Most organisations that run this analysis find that the four-plus attempt group converts at two to four times the rate of the one-attempt group. That ratio tells you how much pipeline improvement is available without changing a single thing about your marketing strategy, ICP definition, or lead scoring model.
Pull the data: All MQLs from the last two quarters marked unresponsive, no reply, or closed-lost pre-meeting. Record outreach attempt count for each.
Segment by attempt count: 1 attempt / 2–3 attempts / 4+ attempts.
Calculate conversion rate to meeting for each segment. If 4+ attempts converts at 2× or more than 1 attempt: execution is the primary driver of MQL attrition, not lead quality.
Calculate the pipeline at stake: Take the number of leads in the 1-attempt bucket, apply the conversion rate from the 4+ attempt bucket. The gap between actual meetings booked and this projected number is your execution-driven pipeline deficit — the pipeline marketing generated that the execution layer is losing.
What Changes When Execution Discipline Is Applied to Inbound
When a sales execution system surfaces inbound MQLs as structured action items — with follow-up prompts at day 1, day 3, day 7, and day 14 — and ensures that each lead receives structured multi-touch outreach before being dispositioned, MQL conversion rates improve in a pattern that is entirely attributable to execution, not to changes in lead quality.

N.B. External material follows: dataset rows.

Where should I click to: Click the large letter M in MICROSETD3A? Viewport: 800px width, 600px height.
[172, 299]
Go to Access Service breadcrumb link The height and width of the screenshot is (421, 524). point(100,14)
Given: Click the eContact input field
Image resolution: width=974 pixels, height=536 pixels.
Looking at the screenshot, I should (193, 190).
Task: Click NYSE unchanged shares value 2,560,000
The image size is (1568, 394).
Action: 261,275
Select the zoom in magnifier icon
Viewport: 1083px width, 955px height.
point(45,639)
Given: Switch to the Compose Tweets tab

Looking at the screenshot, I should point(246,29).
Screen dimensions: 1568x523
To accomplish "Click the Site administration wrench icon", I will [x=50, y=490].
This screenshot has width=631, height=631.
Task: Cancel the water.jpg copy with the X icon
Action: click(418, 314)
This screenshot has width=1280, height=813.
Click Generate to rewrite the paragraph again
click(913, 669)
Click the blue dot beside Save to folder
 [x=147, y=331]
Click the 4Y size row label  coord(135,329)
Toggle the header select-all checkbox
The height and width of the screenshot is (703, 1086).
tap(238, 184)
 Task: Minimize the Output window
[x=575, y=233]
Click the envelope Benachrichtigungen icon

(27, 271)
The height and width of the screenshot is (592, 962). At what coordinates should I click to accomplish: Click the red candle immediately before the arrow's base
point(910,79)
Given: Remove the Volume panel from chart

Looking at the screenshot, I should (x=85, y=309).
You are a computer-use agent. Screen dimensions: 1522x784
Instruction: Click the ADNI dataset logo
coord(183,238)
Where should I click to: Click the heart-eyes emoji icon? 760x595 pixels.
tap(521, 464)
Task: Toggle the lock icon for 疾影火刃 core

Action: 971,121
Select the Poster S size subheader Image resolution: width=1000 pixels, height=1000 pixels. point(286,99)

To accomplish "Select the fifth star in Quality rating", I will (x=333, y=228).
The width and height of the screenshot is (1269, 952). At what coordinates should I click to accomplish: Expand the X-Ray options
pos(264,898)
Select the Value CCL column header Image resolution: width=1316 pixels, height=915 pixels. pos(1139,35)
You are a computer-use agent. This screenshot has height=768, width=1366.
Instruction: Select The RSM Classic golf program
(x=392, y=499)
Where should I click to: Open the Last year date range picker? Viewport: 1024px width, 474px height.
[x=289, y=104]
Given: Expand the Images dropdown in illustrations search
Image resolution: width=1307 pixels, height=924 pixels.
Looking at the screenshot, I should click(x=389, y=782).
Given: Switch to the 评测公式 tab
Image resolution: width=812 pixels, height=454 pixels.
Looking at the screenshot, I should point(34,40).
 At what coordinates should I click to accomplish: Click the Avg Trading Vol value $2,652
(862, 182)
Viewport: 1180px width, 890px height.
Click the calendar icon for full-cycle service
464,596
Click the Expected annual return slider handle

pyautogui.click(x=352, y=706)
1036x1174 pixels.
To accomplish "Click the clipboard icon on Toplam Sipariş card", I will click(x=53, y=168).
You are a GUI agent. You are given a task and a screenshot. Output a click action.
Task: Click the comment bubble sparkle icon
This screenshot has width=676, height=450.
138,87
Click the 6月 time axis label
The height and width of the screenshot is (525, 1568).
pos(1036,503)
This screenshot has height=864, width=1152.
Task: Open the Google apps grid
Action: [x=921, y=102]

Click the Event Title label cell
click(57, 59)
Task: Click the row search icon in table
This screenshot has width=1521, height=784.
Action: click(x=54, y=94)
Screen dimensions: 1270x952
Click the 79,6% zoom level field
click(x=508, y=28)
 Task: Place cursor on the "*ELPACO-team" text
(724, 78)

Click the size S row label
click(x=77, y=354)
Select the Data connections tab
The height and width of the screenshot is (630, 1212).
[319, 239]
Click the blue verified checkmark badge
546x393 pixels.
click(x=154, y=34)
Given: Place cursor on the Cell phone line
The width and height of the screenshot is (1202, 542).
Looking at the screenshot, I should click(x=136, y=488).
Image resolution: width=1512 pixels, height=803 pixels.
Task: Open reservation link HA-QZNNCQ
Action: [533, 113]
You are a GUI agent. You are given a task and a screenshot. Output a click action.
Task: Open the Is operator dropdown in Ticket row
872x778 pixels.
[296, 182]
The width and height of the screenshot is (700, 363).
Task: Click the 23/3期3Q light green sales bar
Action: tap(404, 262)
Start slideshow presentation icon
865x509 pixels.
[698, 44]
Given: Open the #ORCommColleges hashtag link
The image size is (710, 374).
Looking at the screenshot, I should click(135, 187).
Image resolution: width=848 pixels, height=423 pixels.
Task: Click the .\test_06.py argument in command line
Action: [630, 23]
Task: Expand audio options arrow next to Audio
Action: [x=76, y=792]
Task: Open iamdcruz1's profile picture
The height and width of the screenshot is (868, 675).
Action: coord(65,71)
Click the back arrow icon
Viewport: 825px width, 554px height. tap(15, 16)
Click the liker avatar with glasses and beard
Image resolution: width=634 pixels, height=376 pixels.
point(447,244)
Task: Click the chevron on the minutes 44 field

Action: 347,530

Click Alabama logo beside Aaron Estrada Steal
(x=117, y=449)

The marketing team's pipeline metrics improve. The sales team closes more from inbound without increasing headcount. The attribution conversation changes: instead of marketing defending lead quality against sales' conversion data, both teams are looking at a diagnostic that shows exactly where leads are being lost and why.
The most productive version of the marketing-sales alignment conversation is not about who owns the ICP definition or how to adjust the lead scoring model. It is about what happens to leads after they are handed over — and whether the execution layer is giving them a fair chance to convert.